Adelaide-based company Digislide, which makes miniature projection technology, has listed on the Australian Securities in a $4 million float that is tipped to mark the start of a rush of new initial public offerings.
The company, which makes a range of small (typically hand-held) projection devices, offered $3 million worth of shares at $1.25 each, while a further $1 million was raised via two large investors. But the company’s shares listed at 80c and dropped a further 36c yesterday to close at 44.5c.
But chief executive Luceille Outhred believes the first-day slump was the result of a number of long-term investors exiting the business. Digislide was formed in 2003 through the acquisition of two early-stage technology companies, with the investors in these companies given Digislide shares.
Outhred says a number of these investors called prior to the float to explain they needed to sell.
“We fully appreciated that some people had school fees and some people have lost jobs. They needed to sell and they sold,” she says.
For Outhred, even managing to list is an achievement, given the problems that the company has getting its listing through during the biggest financial crisis in decades.

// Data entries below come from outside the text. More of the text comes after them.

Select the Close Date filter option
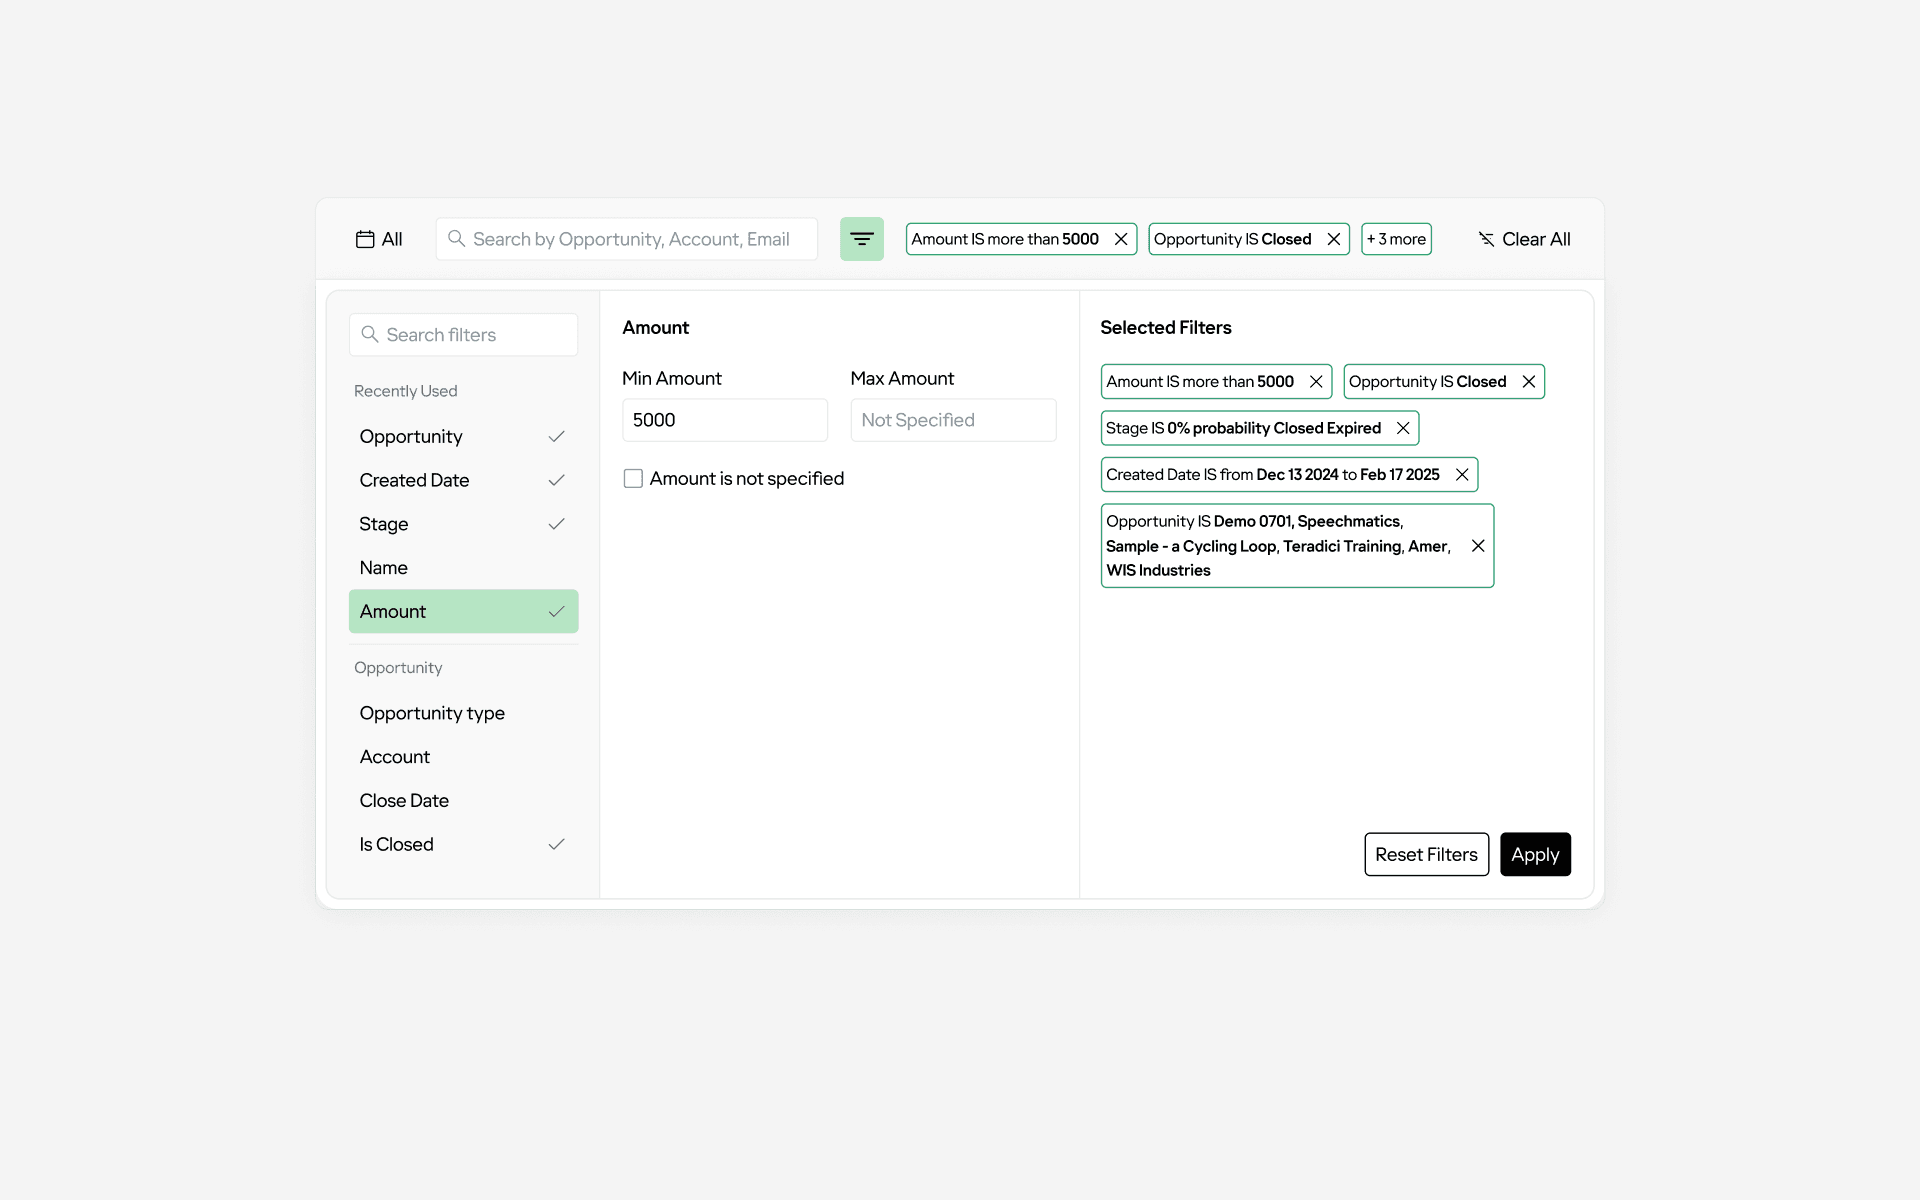Viewport: 1920px width, 1200px height. (404, 801)
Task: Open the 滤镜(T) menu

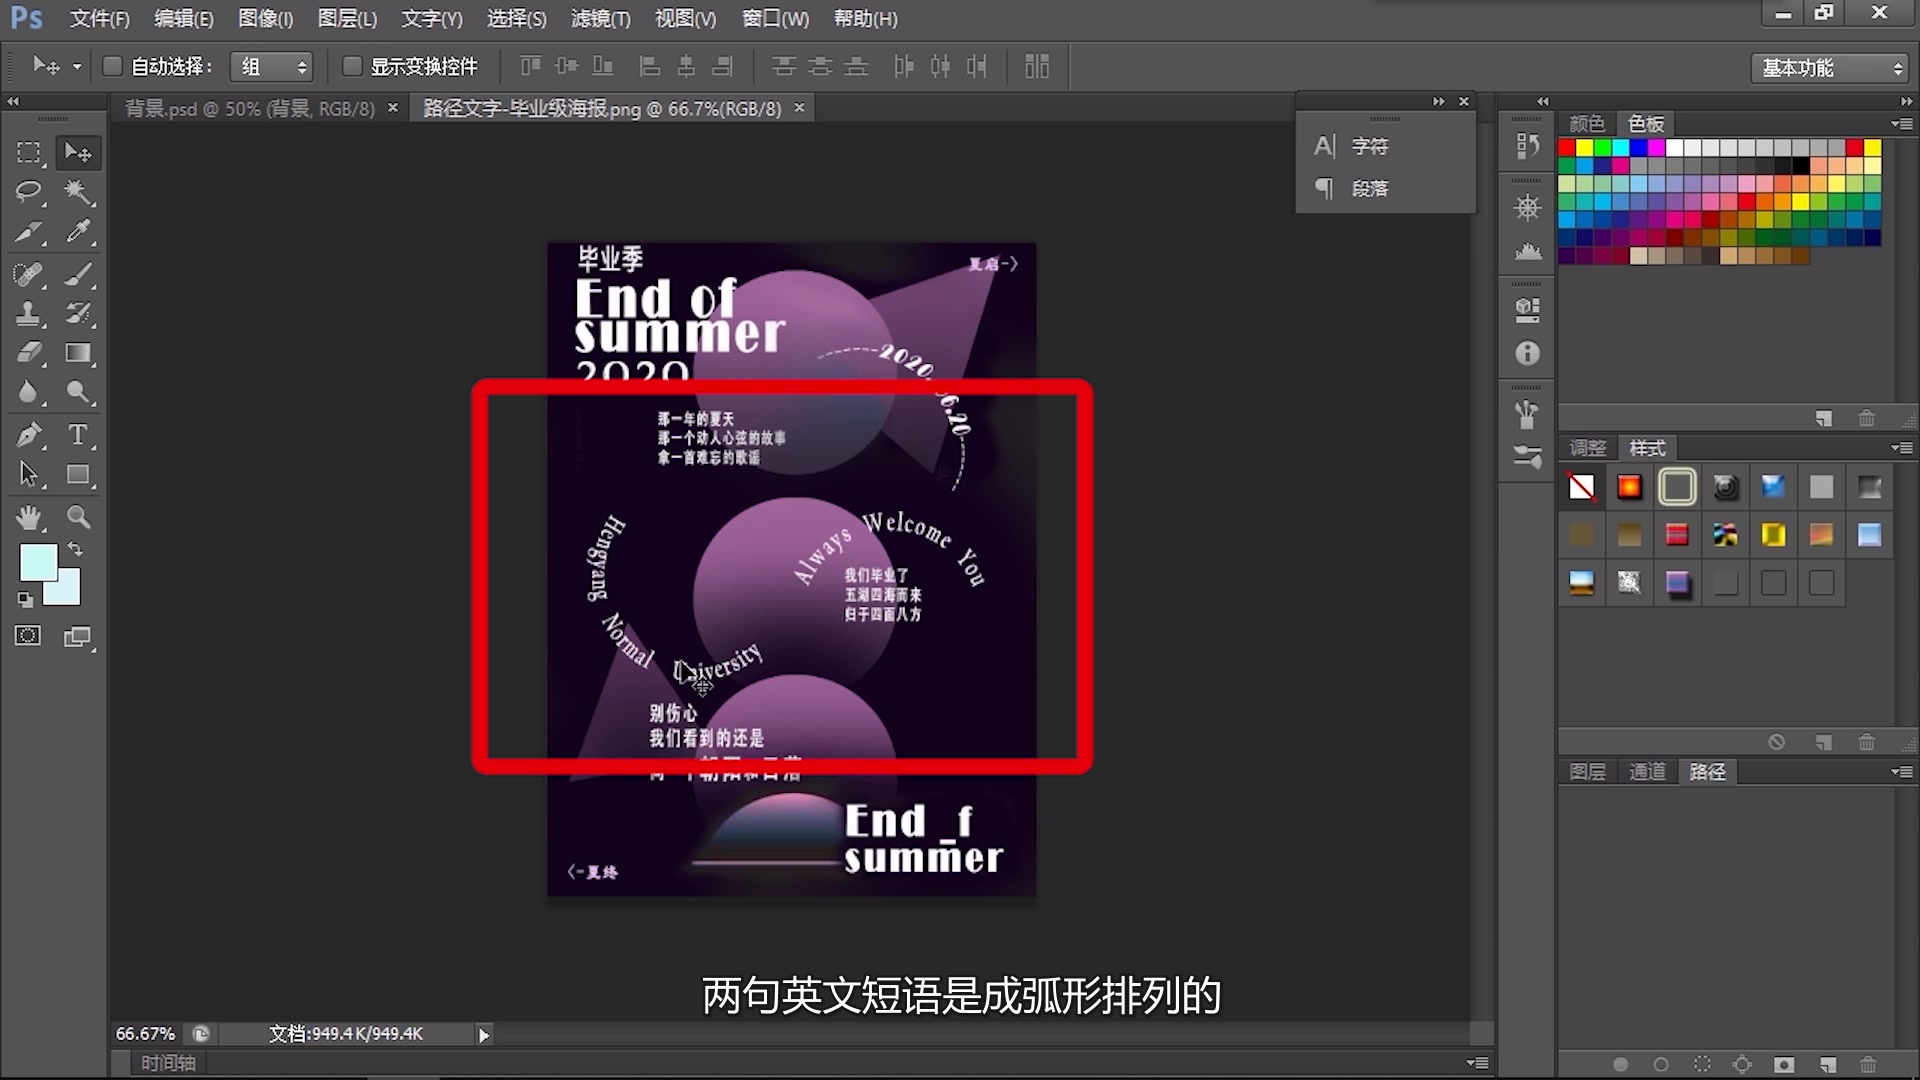Action: pyautogui.click(x=600, y=18)

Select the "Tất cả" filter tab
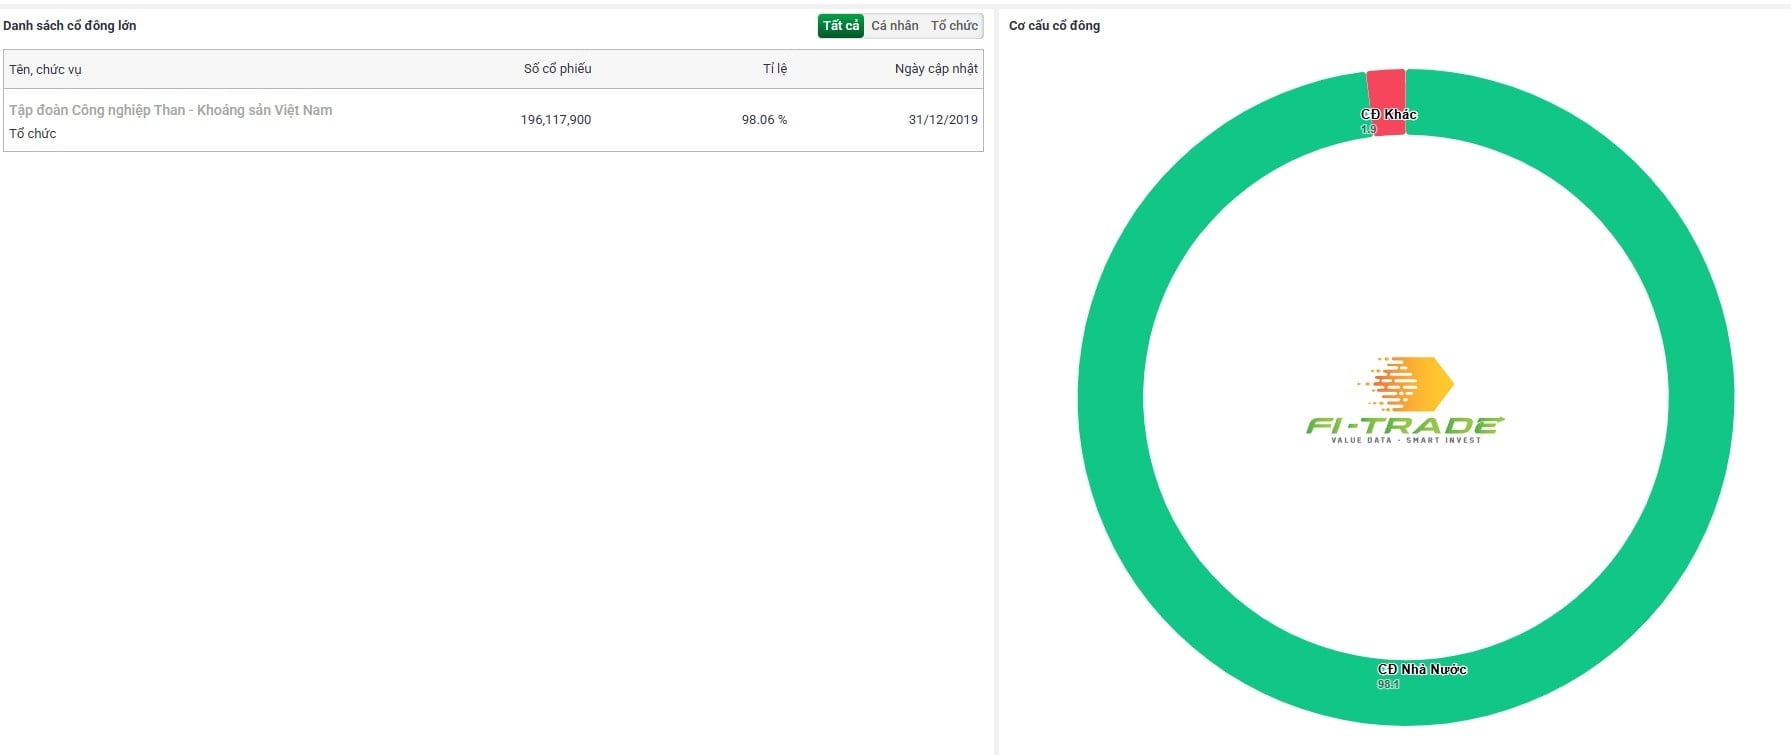840,26
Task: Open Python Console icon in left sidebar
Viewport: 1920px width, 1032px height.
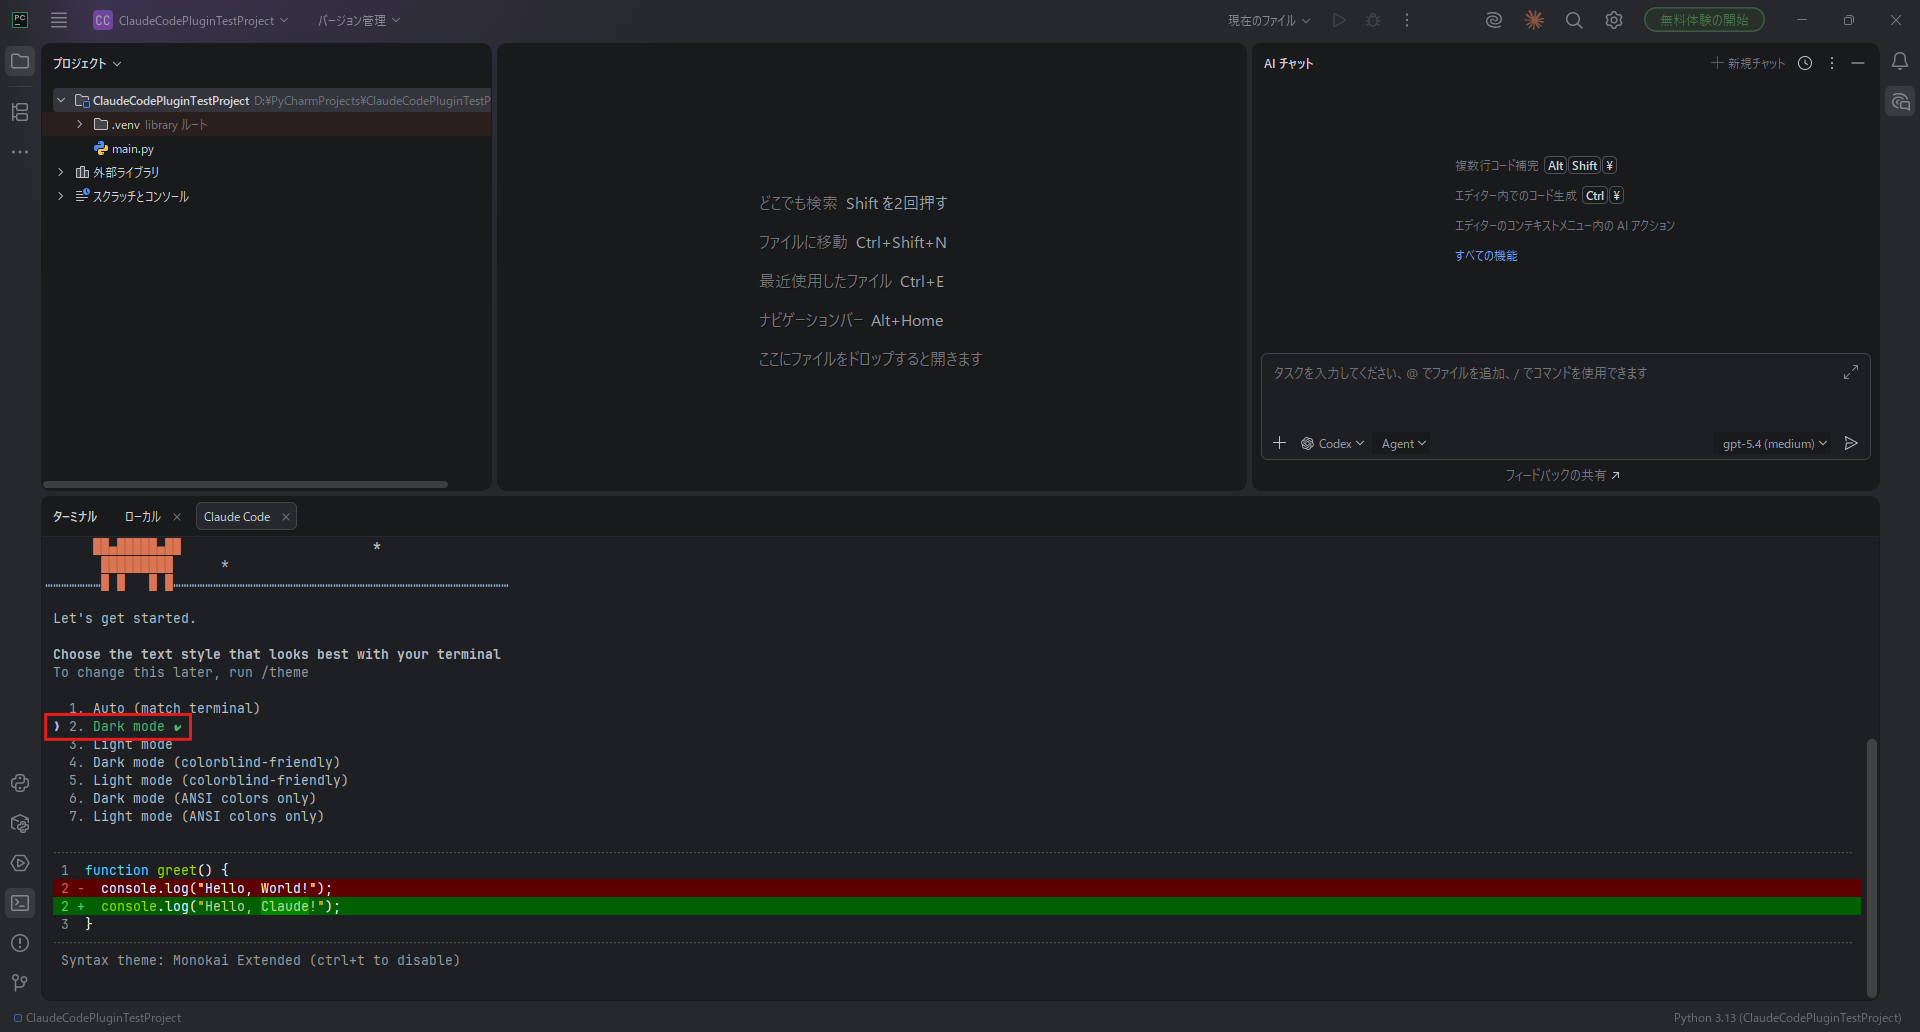Action: click(20, 783)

“It was a nice end to the period time that we’ve been living through. It was painfully slow and we had to watch very carefully that we didn’t slip back into the deep dark trough that was happening in the world,” says Outhred.
“It was certainly very satisfying for the founders and our shareholders.”
The company has three main revenue sources: manufacturing devices under its own brand; embedding its technology in laptops, mobile phones and other electronic devices; and intellectual property licensing.
While revenue remains low – just $1.6 million in 2007-08 according to the company’s prospectus, with $1.5 million coming from Government grants – Outhred says the company’s potential is huge.
She says the mobile display market which Digislide is aiming at is worth over $US300 billion and the company is already working with mobile phone companies and computer manufacturers, including Chinese group Haier.
“Any one deal in one segment would blow projections into ridiculous proportions.”
Outhred says two mobile phone manufacturers have already put projection technology into phones, although quality remains an issue. However, the company Digislide works with hopes to release a phone with embedded projection technology in late 2010 or early 2011. Laptops embedded with projection technology could be released on a similar timeframe.
In July 2008, Digislide and Haier displayed a laptop with projector embedded at a Chinese technology show. Outhred says the feedback was good and while the deal with Haier is only a development venture at this stage, it is proof that these technologies are being actively pursed by big companies.
She says the extra capital provided through the float will allow Digislide to speed up its development, simply be giving it the resources to pursue more than one opportunity at once.
“It enables us to do things in parallel where we’ve had to do them in sequence.”